- [Your goal]: Carry on the account of the Duppy A'Jamba show at the Crazy Fox Saloon from its final sentence.

- [Reading passage]:
After parking my car on Washington Avenue in Newport, I get out and start walking north toward the river. Only a few steps from my car, still 30 yards shy of the door to the Crazy Fox Saloon, I hear a deep, dark Dub Reggae groove slinking through the nighttime air like lazy smoke with an urgent message.
It’s damn near impossible to get a drink because the bar is so packed and understaffed. Undeterred, the crowd in the front room hoots and hollers. Some jockey for position at the bar, red-eyed already and teeth grinding with the frustration of dealing with a bartender who hasn’t looked your way since the Carter administration. Others duck outside for a nip from a bottle in their car. Someone kicks over a burlap sack of colored pencils under the piano bench and I seize the noisy distraction as an opportunity to stuff my pockets full of free condoms from a bin on top of the piano.
Squirming and sidling through the tiny front barroom I finally leap up the two steps that lead to the back room where Duppy A’Jamba is rocking out for a packed house. I see the familiar faces of friends and I join them on the perimeter of a jampacked dance floor.
Duppy frontman J Duckworth is a dancing, dervish hybrid of Peter Tosh and Joe Strummer. He punches the air with boisterous barks and shouts, straining a voice already ragged and raspy. And it’s still early in the band’s first set of the evening. Dressed in black, his Punk Undertaker ensemble set off by gleaming white shoes, Duckworth taunts and cajoles a dozen dancers up front.
“I’m gonna need all of you people to take a step forward!” he bellows over the band.
His chaotic, speed-freak energy-trance propels him and his guitar out on to the dance floor time and again throughout the evening, smashing the fourth wall between performer and audience. Duckworth’s impulsive animal instinct bonds the band and audience together. In this way he makes the dancers full contributors and energetic participants in the performance. The band brews a boiling Jamaican stew and all in attendance become active ingredients.

- [Excerpted data]:

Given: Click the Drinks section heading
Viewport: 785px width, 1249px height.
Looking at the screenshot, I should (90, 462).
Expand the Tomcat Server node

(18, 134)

- [Output for this exercise]:
The crowd is moving like one: hands in the hair, feet flapping, elbows and knees bending and extending furiously to the band’s irrepressible Punk Ska energy. Now and then a head bobs above the fray like a fish leaping out of the ocean for a death-defying flip-flop flight, then it’s back into the bouncing mob. Guys take note: There’s a ton of young chicks in the crowd at Duppy shows.
The music simmers and percolates while band members leap about like jumping beans on a hot plate. Keyboard player Alex Duckworth and bassman Sam Schweiger share a mid-song cigarette without missing a beat. By no means tethered to his keyboard, Alex works the back of the stage, stalking to and fro, smiling and nudging the horn players then tossing his fedora into the sweaty crowd. Swallowed up by the pack of dancers, the hat soon emerges on a friend’s bobbing head. The keyboardist looks relieved that his lid wasn’t lifted, only loaned, while Schweiger’s bass rumbles the room like a steady rolling tremor.
Drummer Daniel Peterson keeps the beat up and rugged, rock steady and resilient. He and his kit smushed into the corner, his sleeves rolled up to the elbow, his countenance one of hard work seriousness. Percussionist Jeff Rickels looks on in amusement while thumping the djembe. His big brown beard makes a valiant effort to disguise his smirk but ultimately fails.
Duppy A’Jamba’s horn section, sax player Brain Gilronan and trombonist Chap Sowash, might be its strongest attribute. Betraying a soul-deep and effortless calm normally seen only in much older musicians, these two ooze cool. In what is perhaps a tacit acknowledgement of the jazzman’s impeccable dress code, Gilronan and Sowash are also often the most dapper Duppies onstage. While Gilronan rolls out a slinky sax line that sounds like a rabid leopard in heat, Sowash’s heavy-lidded expression defiantly refutes the decades of apathy and misunderstanding accorded to Jazz players since the music’s inception. They trade solos and wave the shiny brass instruments over their heads, shouting and singing along with every song.
This particular Duppy gig at the Crazy Fox was a celebration of the band’s third anniversary and the release of a new EP to commemorate the event. Already veterans of both Cincy Punk Fest and Cincy Ska Fest, Duppy A’Jamba has recently hit the road on a DIY tour circuit that has taken them all around the Midwest and as far as New Orleans. They were also nominated in the Best World Music category at last year’s Cincinnati Entertainment Awards.
Recently the band emerged unscathed and indeed stronger than ever after the sudden departure and eventual replacement of two original members. On the debut CD they released last year Duppy A’Jamba displayed a cool confidence and lazy-eyed romanticism. But in live performance they are off-the-hook crazy, flailing about like loco coyotes on laughing gas, giving themselves over to the infectious energy that they themselves are creating and losing themselves in the moment.
There is something for us all to learn from this. The present moment being, after all, the only one we have.